* **Required work**
Pictures stay out of the copy, which must hold exactly the lines from the one containing "Where should I" through the end of the material below.

* **Supplied data**
---+---

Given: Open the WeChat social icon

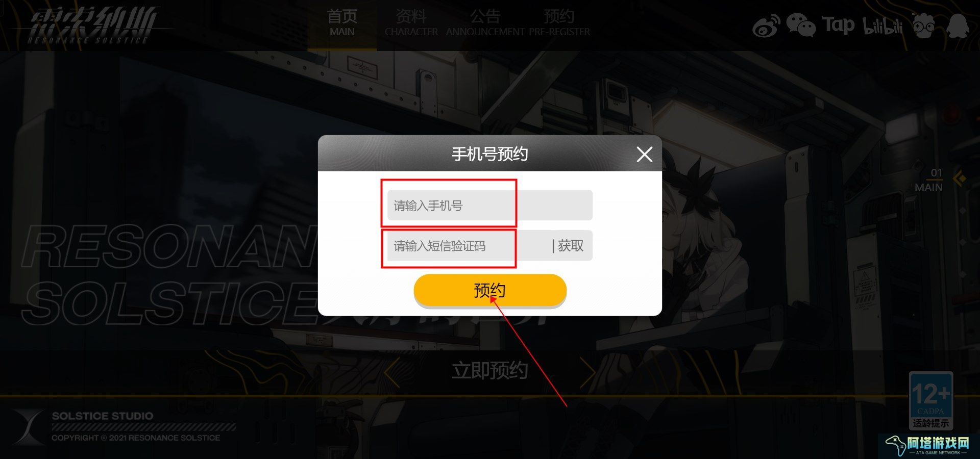Looking at the screenshot, I should point(800,25).
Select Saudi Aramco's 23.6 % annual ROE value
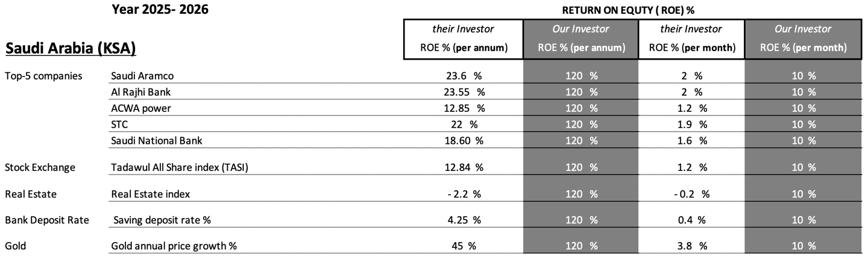The image size is (868, 260). point(463,76)
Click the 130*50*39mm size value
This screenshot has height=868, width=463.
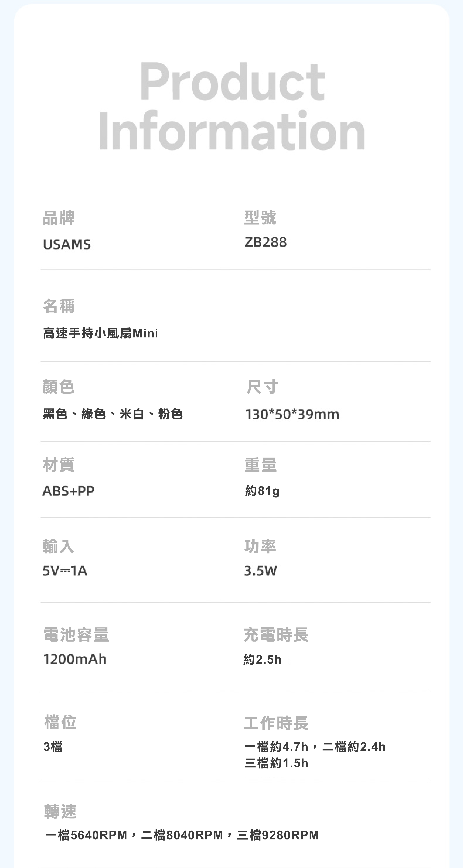pyautogui.click(x=292, y=414)
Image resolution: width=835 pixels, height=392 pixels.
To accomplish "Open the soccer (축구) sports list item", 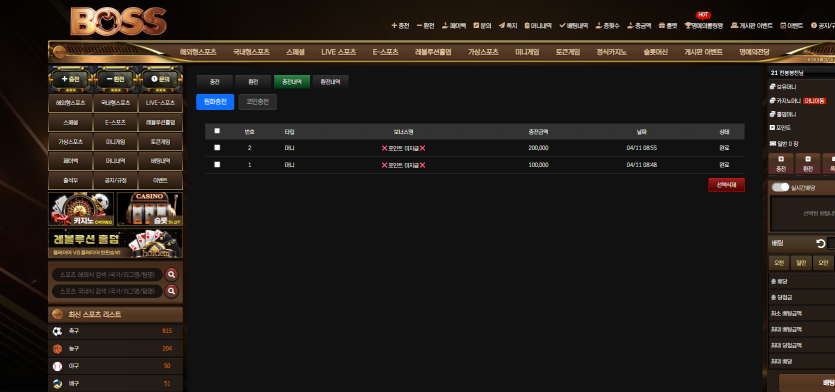I will click(x=116, y=331).
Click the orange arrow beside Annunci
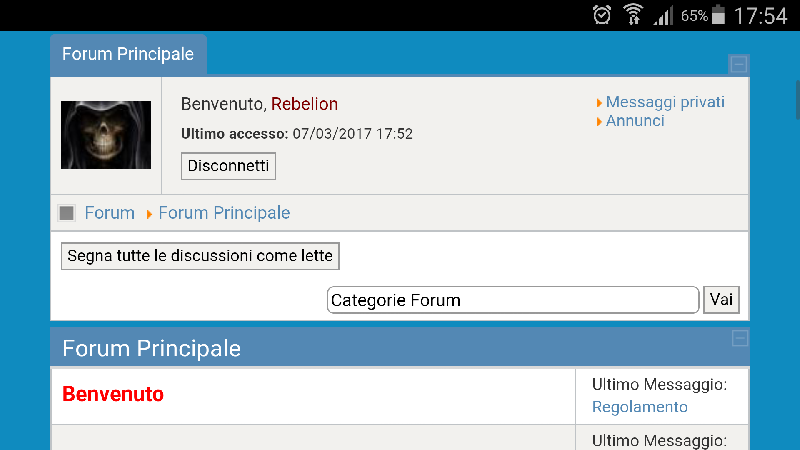The image size is (800, 450). [x=599, y=121]
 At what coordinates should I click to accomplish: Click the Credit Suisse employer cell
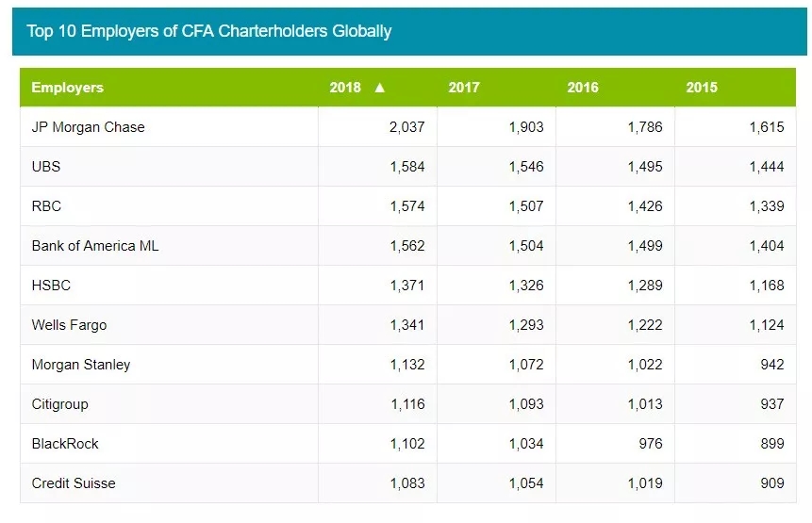coord(74,483)
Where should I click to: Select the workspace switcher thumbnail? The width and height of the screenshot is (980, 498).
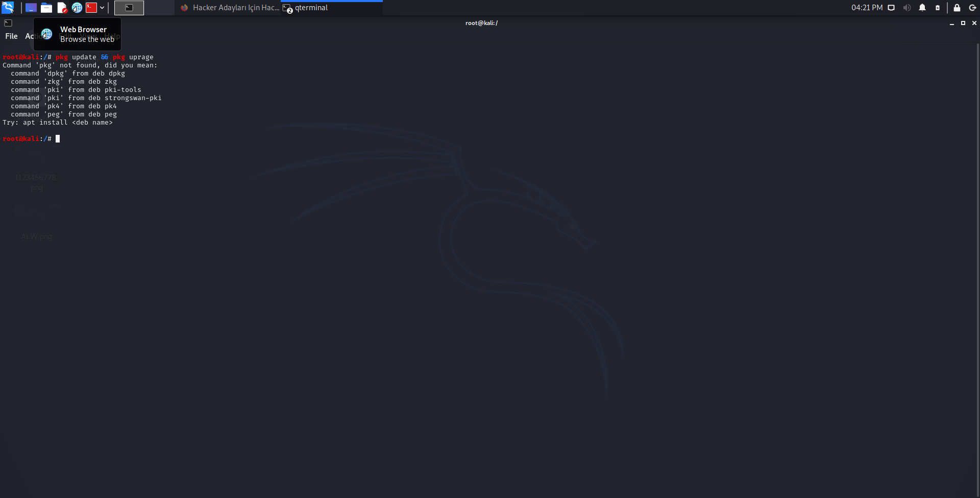point(129,8)
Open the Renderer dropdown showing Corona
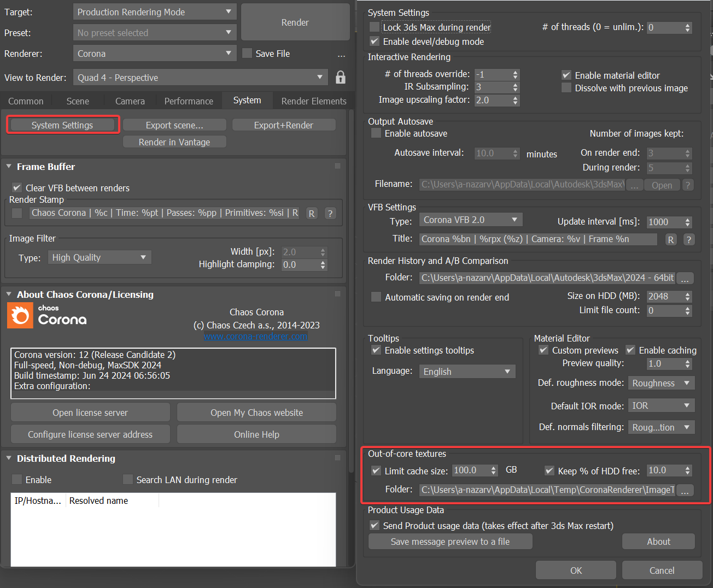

---+---

* **Response box**
Where should I click to: Select the workspace switcher thumbnail? The width and height of the screenshot is (980, 498).
point(129,8)
Open the Renderer dropdown showing Corona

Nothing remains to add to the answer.